The security officer walked to the intercom, asked for an office extension, whispered in low tones for a moment, and then returned to the Angel.
"From what I understand, your mechanic came by just before sunrise."
"I don't carry a mechanic."
"They tell me that his papers were all in order, and that he even had a work order with your signature on it."
"Which signature?" demanded the Angel sharply.
"The Angel, I suppose," responded the officer. "Your identity isn't exactly a secret since last night."
"How did they know it was my signature?
" said the Angel. "What did they compare it against?"
"How the hell do I know?" asked the officer. "My guess is that they didn't bother to check it against anything. The man works for a reputable firm. They probably took him at his word."
"What repairs did he say he planned to make?"
"I haven't the slightest idea," said the security officer.
"Why not?"
"Look—I've spent the last five hours helping the shipping department trying to track down a missing animal that was supposedly flown in from the Antares Sector. I can find out what you want to know, but I'll have to check with security and maintenance and whoever the hell else is likely to have his work order on file."

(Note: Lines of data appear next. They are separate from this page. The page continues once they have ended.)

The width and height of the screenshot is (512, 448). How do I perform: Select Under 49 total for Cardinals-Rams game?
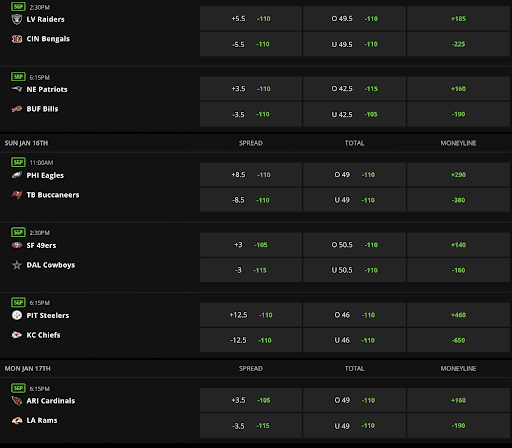(355, 426)
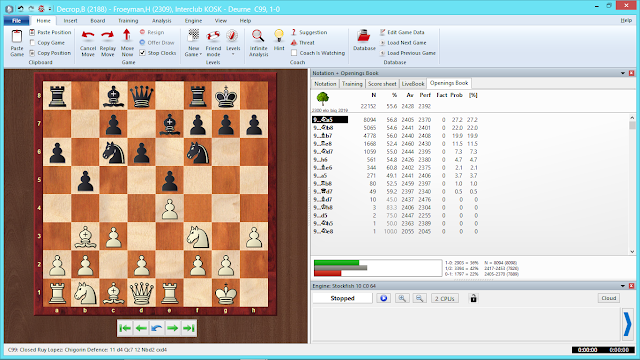
Task: Click the Hint lightbulb icon
Action: [279, 36]
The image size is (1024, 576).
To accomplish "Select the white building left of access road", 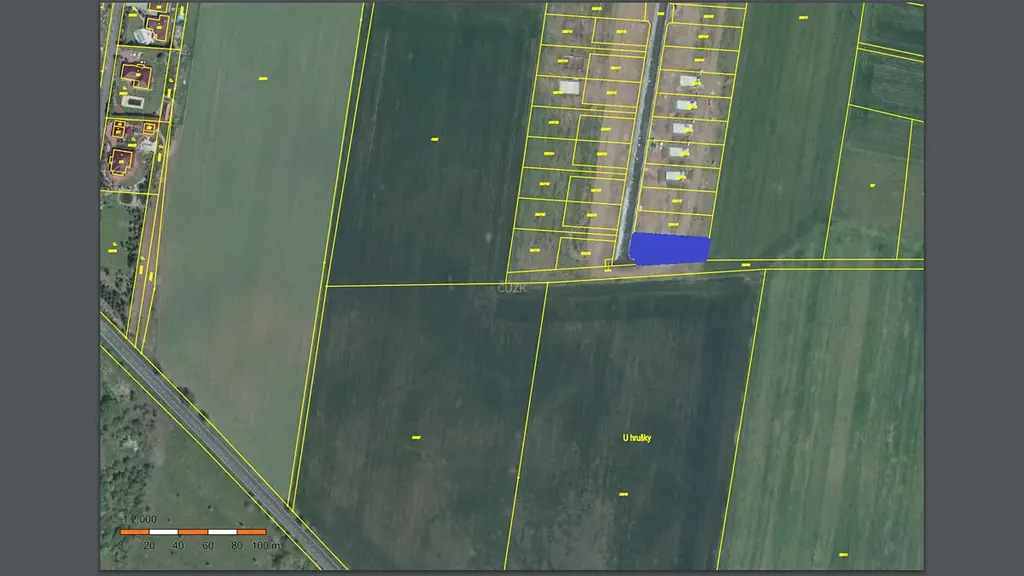I will pos(568,87).
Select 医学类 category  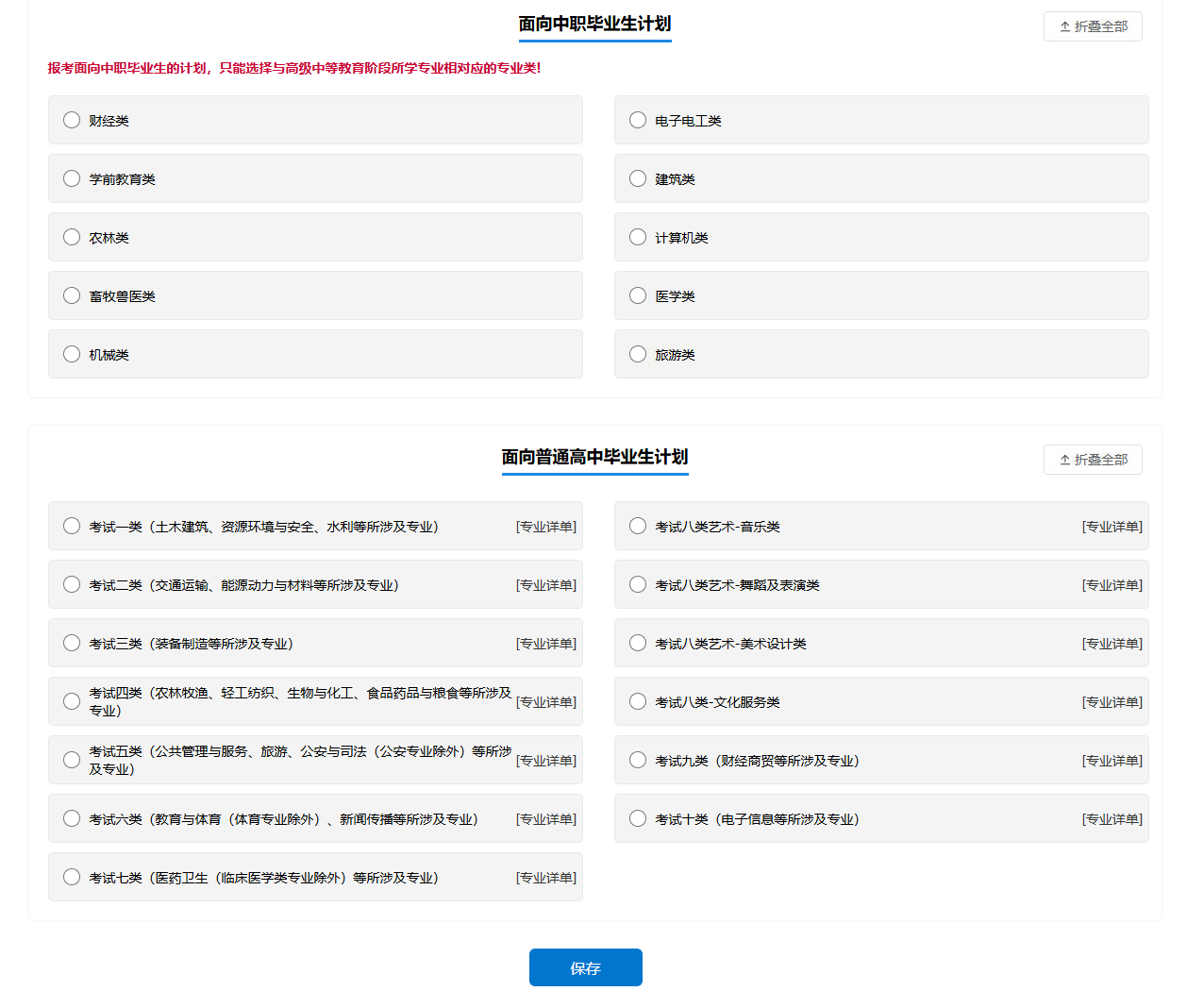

"Do so immediately," said the Angel. "Then check with his employer and see if they've ever heard of him. And then get a mechanic that you can personally vouch for and have him check my ship over from top to bottom."
"Where can I reach you?" asked the security officer.
"I'll be in the restaurant, waiting for your report."
"It may take a while."
"See that it doesn't."
The Angel headed off down the corridor, followed by Virtue. They passed several souvenir shops and a pair of alien restaurants and finally came to a large restaurant that catered to Men. The bounty hunter looked around, then walked past a number of empty tables until he came to one in the corner of the room that suited him.
"Why here?" asked Virtue, sitting down opposite him.
"Somebody sabotaged my ship," he said. "I feel more comfortable sitting with my back to the wall."
"But you don't mind having my back facing a doorway?" she demanded.
"Not in the least," he replied.
"Were you always this considerate of others, or did it just come with maturity?" she asked sarcastically.
"Sit anywhere you want," he said, indicating a number of empty tables. "It makes no difference to me."
She sighed. "Let's change the subject. Did you learn anything useful this morning?"
"I learned the name and location of the next world we'll be visiting."
"Would you care to share that little tidbit of information, or are we going to play guessing games?"